====== Extracted entries

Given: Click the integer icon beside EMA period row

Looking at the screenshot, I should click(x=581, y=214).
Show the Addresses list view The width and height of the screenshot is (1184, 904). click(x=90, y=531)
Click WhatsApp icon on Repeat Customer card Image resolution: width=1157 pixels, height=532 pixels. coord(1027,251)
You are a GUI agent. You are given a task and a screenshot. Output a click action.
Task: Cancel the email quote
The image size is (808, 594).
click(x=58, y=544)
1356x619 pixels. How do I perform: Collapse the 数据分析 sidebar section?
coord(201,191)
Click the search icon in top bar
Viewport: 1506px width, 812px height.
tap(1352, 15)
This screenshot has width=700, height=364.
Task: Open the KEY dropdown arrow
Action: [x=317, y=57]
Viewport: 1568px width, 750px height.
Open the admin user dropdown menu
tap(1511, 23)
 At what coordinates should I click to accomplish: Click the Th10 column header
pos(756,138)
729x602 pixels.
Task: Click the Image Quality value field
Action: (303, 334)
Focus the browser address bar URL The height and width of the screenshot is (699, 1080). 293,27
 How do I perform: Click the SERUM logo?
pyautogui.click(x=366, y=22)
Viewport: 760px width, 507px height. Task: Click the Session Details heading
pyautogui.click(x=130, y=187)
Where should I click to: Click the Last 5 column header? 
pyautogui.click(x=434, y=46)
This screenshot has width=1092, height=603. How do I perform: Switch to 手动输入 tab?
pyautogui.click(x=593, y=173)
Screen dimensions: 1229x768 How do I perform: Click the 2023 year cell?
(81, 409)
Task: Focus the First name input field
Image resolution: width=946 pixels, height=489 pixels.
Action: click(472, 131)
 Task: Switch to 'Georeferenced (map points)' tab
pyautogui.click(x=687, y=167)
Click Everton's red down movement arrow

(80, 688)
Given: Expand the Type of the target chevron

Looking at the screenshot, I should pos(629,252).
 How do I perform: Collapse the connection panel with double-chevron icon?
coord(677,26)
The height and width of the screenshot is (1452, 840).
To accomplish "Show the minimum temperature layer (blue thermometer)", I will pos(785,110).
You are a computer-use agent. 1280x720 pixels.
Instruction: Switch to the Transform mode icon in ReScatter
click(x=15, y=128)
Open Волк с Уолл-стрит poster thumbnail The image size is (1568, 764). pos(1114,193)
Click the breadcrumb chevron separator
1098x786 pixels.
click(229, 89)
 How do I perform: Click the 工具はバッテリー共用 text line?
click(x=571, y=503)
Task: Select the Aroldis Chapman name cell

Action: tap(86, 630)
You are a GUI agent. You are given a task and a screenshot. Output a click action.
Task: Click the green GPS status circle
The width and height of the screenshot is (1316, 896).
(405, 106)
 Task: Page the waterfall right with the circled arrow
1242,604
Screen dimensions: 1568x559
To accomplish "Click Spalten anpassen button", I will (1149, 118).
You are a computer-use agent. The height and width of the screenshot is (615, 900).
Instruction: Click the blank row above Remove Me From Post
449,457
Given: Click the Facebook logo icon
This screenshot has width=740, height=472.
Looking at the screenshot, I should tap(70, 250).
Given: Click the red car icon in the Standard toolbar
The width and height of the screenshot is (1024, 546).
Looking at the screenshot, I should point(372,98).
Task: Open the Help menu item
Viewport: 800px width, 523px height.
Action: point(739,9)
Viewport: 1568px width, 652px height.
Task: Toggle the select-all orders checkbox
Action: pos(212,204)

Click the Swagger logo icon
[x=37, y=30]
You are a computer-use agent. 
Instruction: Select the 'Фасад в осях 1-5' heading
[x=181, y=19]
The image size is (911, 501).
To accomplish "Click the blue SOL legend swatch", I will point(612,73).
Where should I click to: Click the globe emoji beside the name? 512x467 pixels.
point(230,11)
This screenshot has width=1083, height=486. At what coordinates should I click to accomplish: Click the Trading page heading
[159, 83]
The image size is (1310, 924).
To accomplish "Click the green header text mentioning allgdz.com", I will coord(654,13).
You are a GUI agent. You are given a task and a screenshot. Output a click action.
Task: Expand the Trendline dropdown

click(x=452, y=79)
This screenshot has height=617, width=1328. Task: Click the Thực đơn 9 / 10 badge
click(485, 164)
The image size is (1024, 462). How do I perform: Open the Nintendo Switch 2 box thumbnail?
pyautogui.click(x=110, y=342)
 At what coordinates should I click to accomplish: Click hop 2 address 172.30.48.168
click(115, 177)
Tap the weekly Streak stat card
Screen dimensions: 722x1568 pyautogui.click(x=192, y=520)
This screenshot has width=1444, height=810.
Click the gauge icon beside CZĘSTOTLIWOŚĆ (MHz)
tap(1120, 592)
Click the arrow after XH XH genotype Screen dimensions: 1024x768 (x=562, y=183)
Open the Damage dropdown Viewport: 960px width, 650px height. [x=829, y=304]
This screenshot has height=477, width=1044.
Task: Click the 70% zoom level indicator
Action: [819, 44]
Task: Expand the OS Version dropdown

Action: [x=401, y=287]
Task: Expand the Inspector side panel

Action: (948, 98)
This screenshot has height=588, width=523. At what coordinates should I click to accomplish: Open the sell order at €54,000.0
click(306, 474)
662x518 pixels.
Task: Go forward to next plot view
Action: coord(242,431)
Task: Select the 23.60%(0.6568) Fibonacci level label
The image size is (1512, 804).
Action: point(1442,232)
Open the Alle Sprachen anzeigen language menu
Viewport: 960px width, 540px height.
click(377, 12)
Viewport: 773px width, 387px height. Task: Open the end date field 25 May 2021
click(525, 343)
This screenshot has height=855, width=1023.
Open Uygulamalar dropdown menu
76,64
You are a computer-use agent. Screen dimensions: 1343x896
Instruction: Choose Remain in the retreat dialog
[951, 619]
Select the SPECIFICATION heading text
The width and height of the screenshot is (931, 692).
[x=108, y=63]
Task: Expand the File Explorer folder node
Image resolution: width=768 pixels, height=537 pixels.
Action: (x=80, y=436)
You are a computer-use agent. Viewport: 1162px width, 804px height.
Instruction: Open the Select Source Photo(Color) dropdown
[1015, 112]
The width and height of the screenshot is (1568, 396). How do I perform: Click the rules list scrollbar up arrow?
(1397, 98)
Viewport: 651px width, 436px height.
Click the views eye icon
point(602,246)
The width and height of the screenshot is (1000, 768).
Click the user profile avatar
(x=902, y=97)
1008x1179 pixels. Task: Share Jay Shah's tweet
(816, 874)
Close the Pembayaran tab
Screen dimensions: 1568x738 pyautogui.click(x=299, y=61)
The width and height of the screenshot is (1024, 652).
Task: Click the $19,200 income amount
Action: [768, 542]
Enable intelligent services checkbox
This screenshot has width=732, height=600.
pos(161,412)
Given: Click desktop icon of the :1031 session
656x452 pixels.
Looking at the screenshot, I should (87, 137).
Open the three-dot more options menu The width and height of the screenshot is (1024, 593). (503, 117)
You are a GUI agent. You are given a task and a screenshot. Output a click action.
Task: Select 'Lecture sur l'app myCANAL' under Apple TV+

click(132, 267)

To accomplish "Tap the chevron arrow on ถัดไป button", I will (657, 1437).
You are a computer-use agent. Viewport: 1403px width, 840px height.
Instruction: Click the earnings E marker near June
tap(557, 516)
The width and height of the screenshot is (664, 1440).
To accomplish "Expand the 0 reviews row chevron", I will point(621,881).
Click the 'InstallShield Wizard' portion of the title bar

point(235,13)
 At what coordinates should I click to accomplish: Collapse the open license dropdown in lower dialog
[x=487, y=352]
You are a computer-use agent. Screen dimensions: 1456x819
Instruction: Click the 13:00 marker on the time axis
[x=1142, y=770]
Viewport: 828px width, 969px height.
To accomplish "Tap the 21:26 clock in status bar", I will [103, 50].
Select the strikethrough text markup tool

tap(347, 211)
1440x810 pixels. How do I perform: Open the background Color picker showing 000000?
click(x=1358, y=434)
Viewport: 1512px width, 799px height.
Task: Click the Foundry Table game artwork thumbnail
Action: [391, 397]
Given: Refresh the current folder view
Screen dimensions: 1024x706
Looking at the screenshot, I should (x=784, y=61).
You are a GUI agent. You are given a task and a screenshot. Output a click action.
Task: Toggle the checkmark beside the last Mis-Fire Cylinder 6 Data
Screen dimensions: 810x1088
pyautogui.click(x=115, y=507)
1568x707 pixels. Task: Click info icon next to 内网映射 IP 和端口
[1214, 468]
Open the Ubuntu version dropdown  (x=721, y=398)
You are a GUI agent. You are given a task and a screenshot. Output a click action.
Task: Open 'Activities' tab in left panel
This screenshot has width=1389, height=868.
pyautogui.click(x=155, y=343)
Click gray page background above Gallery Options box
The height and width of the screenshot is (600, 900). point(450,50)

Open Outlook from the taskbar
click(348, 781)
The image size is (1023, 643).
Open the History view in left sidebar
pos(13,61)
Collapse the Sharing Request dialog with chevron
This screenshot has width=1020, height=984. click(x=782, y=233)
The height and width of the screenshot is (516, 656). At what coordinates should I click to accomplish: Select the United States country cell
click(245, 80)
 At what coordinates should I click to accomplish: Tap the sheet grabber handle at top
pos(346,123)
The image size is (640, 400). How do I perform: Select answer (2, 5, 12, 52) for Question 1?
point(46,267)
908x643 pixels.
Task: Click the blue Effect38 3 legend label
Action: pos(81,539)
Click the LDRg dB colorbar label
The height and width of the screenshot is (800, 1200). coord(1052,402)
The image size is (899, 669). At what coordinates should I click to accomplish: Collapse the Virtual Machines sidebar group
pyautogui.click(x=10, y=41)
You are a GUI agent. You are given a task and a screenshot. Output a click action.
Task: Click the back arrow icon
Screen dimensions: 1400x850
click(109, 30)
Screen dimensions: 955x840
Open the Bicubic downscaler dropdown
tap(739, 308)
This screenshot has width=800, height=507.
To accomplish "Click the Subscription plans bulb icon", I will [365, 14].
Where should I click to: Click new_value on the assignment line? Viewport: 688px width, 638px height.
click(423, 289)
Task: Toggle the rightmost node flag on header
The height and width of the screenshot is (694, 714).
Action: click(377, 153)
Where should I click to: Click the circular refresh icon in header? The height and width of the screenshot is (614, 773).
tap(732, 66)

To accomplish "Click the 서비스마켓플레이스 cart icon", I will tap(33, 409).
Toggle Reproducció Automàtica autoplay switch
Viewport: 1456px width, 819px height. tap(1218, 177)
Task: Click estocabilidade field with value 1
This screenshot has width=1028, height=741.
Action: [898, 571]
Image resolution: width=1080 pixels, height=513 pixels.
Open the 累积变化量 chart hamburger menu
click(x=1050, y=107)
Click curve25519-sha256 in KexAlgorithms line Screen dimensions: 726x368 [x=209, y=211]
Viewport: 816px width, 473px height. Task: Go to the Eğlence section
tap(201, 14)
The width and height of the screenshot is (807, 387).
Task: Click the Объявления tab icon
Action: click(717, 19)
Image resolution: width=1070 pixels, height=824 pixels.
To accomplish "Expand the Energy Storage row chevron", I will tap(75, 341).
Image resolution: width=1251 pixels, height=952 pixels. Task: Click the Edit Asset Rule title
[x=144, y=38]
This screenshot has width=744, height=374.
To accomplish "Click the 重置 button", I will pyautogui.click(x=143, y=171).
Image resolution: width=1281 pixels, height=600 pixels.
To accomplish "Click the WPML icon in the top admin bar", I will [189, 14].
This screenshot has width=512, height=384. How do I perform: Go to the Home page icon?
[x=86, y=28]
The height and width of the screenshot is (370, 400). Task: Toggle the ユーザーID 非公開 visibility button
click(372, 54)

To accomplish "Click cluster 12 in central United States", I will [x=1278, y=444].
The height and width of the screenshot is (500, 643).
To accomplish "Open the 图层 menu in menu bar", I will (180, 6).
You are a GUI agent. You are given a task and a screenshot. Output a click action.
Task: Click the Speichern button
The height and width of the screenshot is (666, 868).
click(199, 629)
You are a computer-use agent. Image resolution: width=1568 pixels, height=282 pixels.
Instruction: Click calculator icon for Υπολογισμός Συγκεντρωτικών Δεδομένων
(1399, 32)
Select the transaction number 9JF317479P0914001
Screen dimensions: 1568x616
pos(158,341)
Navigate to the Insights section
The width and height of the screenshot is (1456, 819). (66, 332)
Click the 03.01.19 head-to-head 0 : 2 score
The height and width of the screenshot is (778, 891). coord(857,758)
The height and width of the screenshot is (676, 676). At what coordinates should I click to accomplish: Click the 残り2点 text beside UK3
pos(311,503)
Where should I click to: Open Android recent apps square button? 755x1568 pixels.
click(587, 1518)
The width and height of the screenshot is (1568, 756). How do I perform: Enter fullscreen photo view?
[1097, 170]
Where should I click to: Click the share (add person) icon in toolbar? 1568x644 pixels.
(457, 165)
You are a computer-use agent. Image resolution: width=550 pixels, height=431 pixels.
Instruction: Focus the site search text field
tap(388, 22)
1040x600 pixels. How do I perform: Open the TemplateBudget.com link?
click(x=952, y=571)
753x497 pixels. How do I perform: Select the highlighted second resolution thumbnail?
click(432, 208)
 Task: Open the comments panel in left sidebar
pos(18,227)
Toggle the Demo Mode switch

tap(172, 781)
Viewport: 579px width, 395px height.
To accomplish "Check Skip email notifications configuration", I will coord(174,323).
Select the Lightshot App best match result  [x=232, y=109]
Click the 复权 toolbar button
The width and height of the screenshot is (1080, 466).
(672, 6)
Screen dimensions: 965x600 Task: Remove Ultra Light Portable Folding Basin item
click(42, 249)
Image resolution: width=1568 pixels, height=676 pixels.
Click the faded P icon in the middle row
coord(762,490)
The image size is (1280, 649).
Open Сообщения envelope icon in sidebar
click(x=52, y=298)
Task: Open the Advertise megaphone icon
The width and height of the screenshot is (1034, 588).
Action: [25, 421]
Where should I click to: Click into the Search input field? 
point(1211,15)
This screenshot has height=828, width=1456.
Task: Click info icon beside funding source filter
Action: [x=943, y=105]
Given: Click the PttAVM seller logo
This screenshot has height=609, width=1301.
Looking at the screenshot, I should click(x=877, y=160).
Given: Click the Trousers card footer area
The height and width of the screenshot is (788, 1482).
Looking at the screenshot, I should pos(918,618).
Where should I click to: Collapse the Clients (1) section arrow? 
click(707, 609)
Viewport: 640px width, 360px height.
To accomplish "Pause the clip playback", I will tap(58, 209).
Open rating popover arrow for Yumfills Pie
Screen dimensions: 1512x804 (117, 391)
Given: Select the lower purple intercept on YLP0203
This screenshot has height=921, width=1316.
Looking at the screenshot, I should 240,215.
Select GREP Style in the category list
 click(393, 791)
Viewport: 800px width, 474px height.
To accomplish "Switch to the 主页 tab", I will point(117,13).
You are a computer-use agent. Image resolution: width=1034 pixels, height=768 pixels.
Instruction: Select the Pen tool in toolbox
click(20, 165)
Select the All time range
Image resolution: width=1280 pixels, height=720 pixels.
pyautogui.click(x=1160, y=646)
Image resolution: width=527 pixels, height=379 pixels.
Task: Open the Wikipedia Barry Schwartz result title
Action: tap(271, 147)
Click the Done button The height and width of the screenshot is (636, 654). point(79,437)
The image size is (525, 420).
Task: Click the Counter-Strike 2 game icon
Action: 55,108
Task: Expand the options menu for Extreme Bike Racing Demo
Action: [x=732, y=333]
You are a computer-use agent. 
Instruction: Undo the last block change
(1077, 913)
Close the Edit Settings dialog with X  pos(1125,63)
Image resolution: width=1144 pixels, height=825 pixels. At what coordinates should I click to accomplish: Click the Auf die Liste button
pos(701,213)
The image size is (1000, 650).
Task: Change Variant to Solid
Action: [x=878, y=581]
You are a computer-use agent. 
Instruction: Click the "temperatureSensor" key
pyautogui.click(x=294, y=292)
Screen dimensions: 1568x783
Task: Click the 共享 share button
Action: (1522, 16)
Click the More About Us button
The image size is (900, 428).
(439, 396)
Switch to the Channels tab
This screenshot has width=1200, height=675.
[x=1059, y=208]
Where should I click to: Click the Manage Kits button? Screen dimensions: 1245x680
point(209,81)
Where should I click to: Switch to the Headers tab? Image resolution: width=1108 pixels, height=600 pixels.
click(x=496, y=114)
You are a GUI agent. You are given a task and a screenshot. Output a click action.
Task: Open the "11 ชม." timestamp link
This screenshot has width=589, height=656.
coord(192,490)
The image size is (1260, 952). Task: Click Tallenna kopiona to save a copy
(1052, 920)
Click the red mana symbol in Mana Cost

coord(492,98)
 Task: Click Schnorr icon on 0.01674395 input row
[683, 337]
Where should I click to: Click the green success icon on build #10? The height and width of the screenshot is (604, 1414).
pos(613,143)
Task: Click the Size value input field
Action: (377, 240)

============

Print exactly the lines above from the one with "Task: Expand the File Explorer folder node" to the one with "Viewport: 651px width, 436px height.", including both.

* _Result below_:
Task: Expand the File Explorer folder node
Image resolution: width=768 pixels, height=537 pixels.
Action: (x=80, y=436)
You are a computer-use agent. Viewport: 1162px width, 804px height.
Instruction: Open the Select Source Photo(Color) dropdown
[1015, 112]
The width and height of the screenshot is (1568, 396). How do I perform: Click the rules list scrollbar up arrow?
(1397, 98)
Viewport: 651px width, 436px height.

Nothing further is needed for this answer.